David Kalnischkies wrote on 3/13/24 2:28 AM:
> What would this achieve; what is the use case?
The use case is when a repo has too many versions of a software on it. 
I'd only be interested in seeing the details for the Installed and
Candidate versions, so even my initial --versions suggestion is not good
enough for that.

> I literally see no point in having 'policy' limited to a single
> version (and which one?) given its usually used to show which versions
> are available from where, how the pin values are for those and which
> one is considered the candidate as a result of that.
Maybe just the candidate version?  Who knows?  Chances are someone would
find it useful.

> Uhm… beside that the --no-all-versions flag switches the display from
> "display all versions" to "display the candidate version only" in e.g.
> 'show' (and one or the other is the default in apt-cache vs. apt), so
> the equivalent would be more like '1' … and '0' would display nothing?
Precisely, for those of us looking for a little more zen in our lives.

> How would --versions=3 behave through: Assuming I have 5 different
> versions available in the sources, which of these are displayed and
> which are not… regardless of the choice, this seems rather unintuitive
> to discover without many paragraphs of documentation that basically
> duplicates the code in prose text.
Now is this 5 repos with 1 version each, or 2 repos with 2 versions plus
1 repo with 1 version, or 1 repo with 5 versions, or 3 repos with 1
version plus 1 repo with 2 versions, or 1 repo with 1 version plus 1
repo with 4 versions?

Will --versions apply on a per-repo basis or globally?

We could go down a list of priorities until the number of desired
versions has been reached, that could include: Installed, Candidate,
Candidate-1, Installed+1, Installed-1, Candidate-2, Installed+2,
Installed-2, et cetera, et cetera


> Again, what would this achieve and what is the use case for this?
Likely the same or similar reasons --no-all-versions already exists, for
one to limit the clutter and undesirable information on our screens, et
cetera, et cetera.

> Sidenote: If a specific task has no people interested in working on it,
There're categories for such tasks such as "closed" or "wontfix" et
cetera, et cetera, none of which apply to this request as of yet.

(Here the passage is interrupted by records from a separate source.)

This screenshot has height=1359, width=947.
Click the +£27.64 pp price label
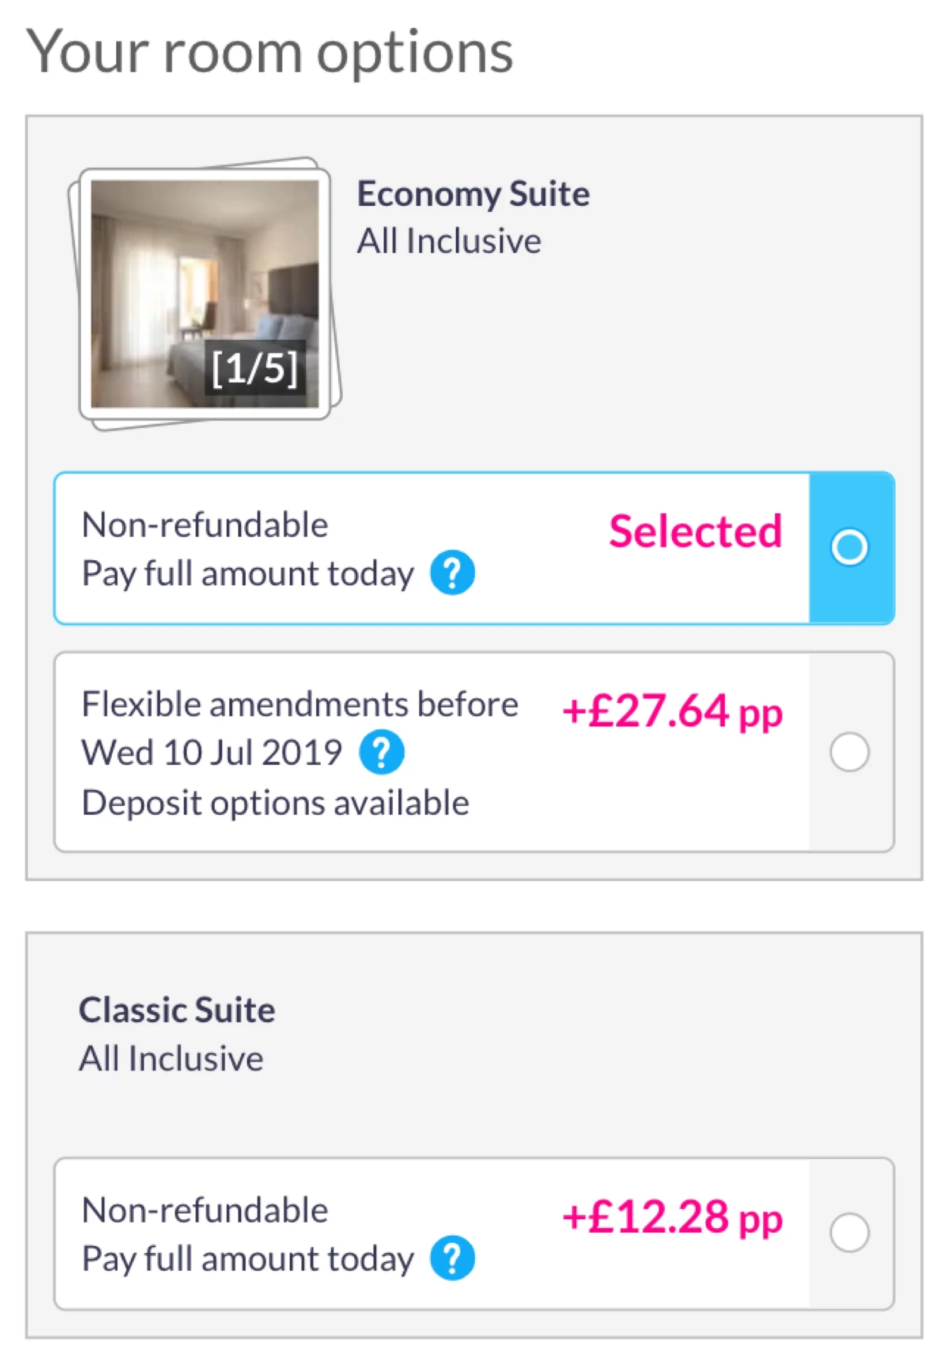(x=672, y=711)
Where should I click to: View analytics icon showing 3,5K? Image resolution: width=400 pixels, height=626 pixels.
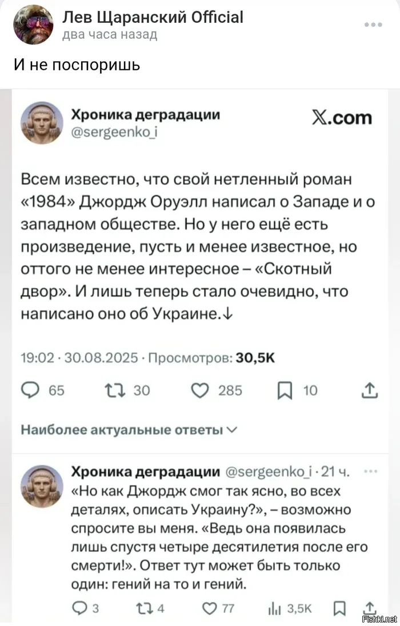tap(275, 608)
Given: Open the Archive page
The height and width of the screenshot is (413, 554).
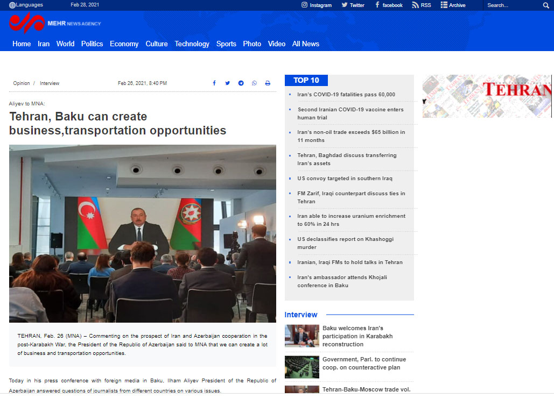Looking at the screenshot, I should pyautogui.click(x=453, y=5).
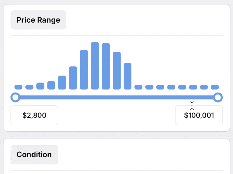Screen dimensions: 233x174
Task: Click the fifth histogram bar from the left
Action: (x=62, y=83)
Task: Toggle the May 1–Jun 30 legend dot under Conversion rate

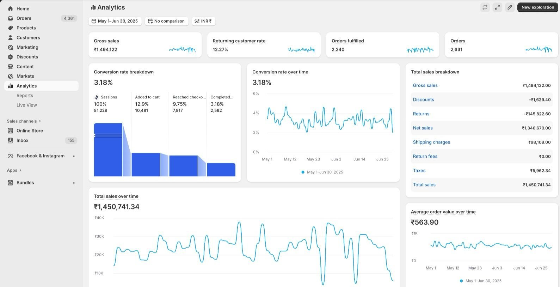Action: [303, 172]
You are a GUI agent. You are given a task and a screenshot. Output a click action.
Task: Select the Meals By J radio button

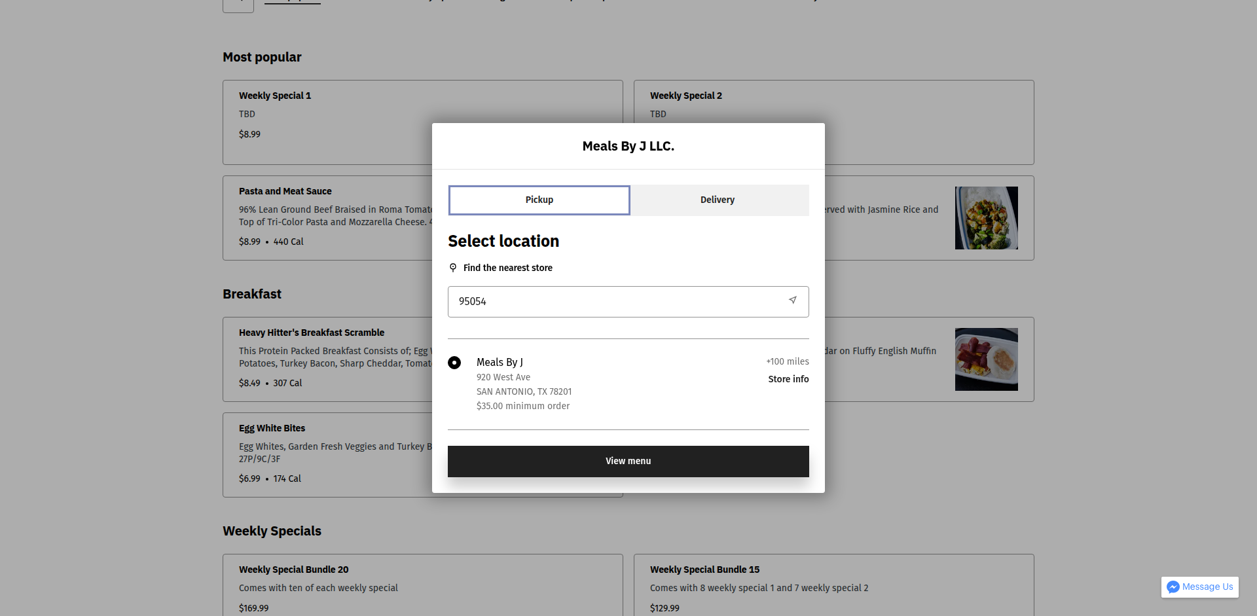click(x=454, y=363)
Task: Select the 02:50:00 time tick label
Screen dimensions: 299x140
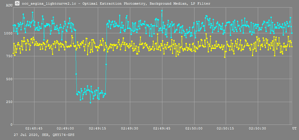Action: 194,128
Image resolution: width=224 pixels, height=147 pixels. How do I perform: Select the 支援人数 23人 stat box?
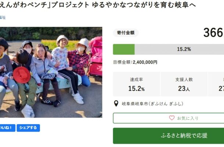click(x=184, y=84)
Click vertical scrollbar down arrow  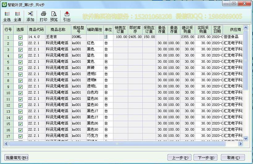[246, 138]
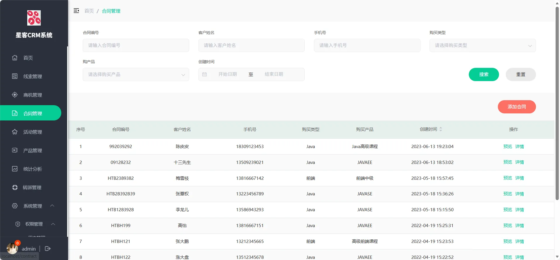Click the logout icon beside admin

click(48, 249)
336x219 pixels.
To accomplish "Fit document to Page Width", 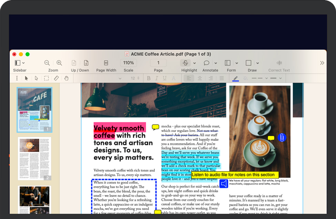I will coord(106,63).
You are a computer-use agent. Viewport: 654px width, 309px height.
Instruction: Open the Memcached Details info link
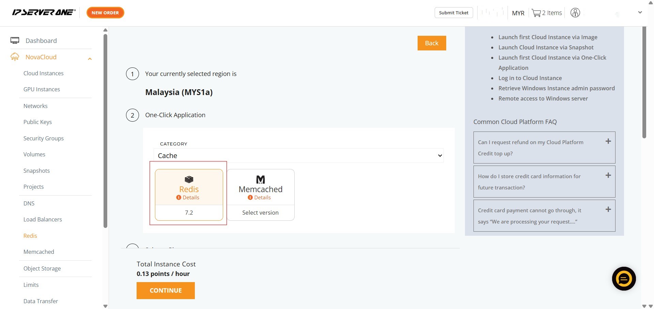click(x=260, y=198)
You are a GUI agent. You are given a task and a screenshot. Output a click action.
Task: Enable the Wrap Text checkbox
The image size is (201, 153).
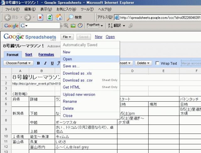(x=157, y=63)
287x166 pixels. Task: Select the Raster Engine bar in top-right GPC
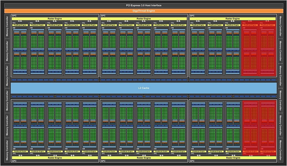coord(233,18)
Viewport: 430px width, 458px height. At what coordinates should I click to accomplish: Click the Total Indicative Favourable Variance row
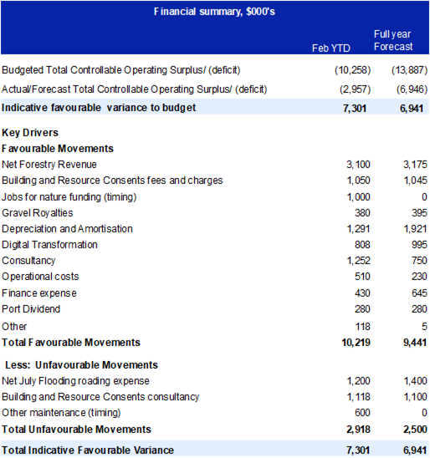tap(215, 450)
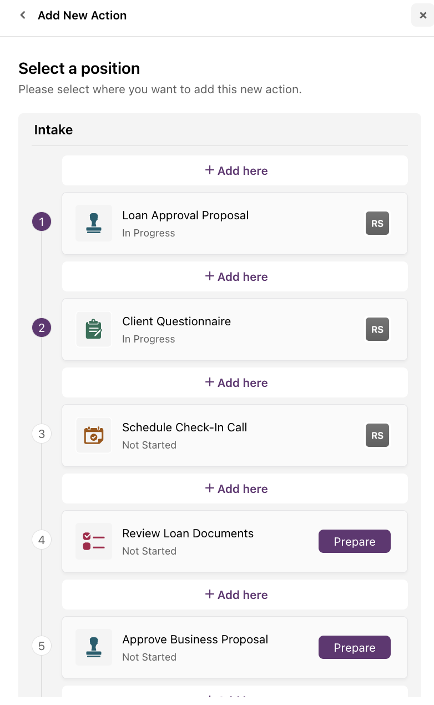Open the Schedule Check-In Call action card

click(x=235, y=436)
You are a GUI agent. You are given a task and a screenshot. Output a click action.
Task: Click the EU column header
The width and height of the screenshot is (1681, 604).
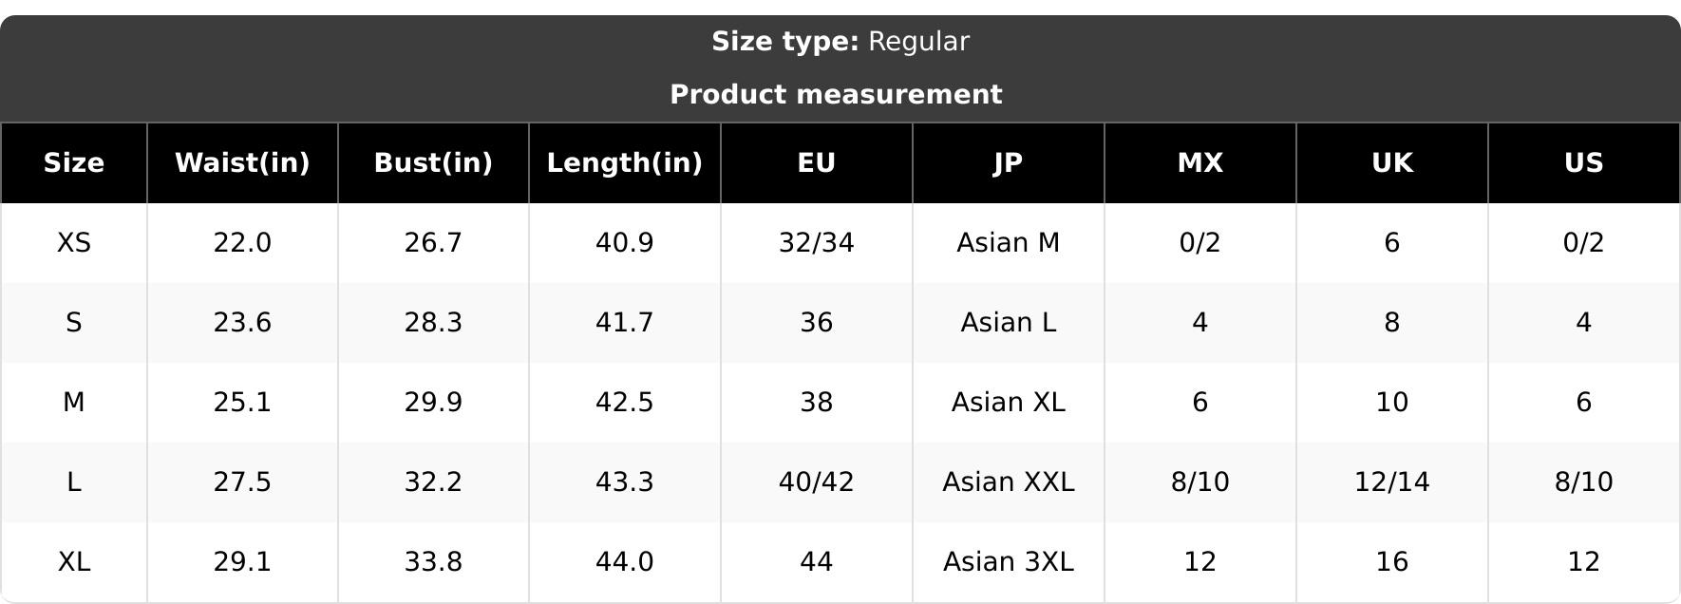tap(817, 162)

> Either create a compelling new task referencing related ones
Such was of course considered but this path was chosen in our infinite
wisdom.  We're sure you'd've complained either way, saying it's a
duplicate and how kilobytes of bandwidth and storage were wasted,
right?  Et cetera, et cetera.

> or much better yet do work on it yourself.
Our time is quite limited and you're blessed to have received this much
of it already.

> Its open source after all and nothing will ever get done if everyone
> hopes someone else will do it.
It is?  -squints- Our Gods!  You're right, all this time wasted sharing
our ideas for improvements when we could've just done it ourselves,
silly us! Why are there even mailing lists?

Decades of work, lost! The travesty! Just think where we could be by
now, et cetera, et cetera...

Fax mentis incendium gloriæ culpum et cetera, et cetera...

Memor bis punitor delicatum!
> Best regards
You sure?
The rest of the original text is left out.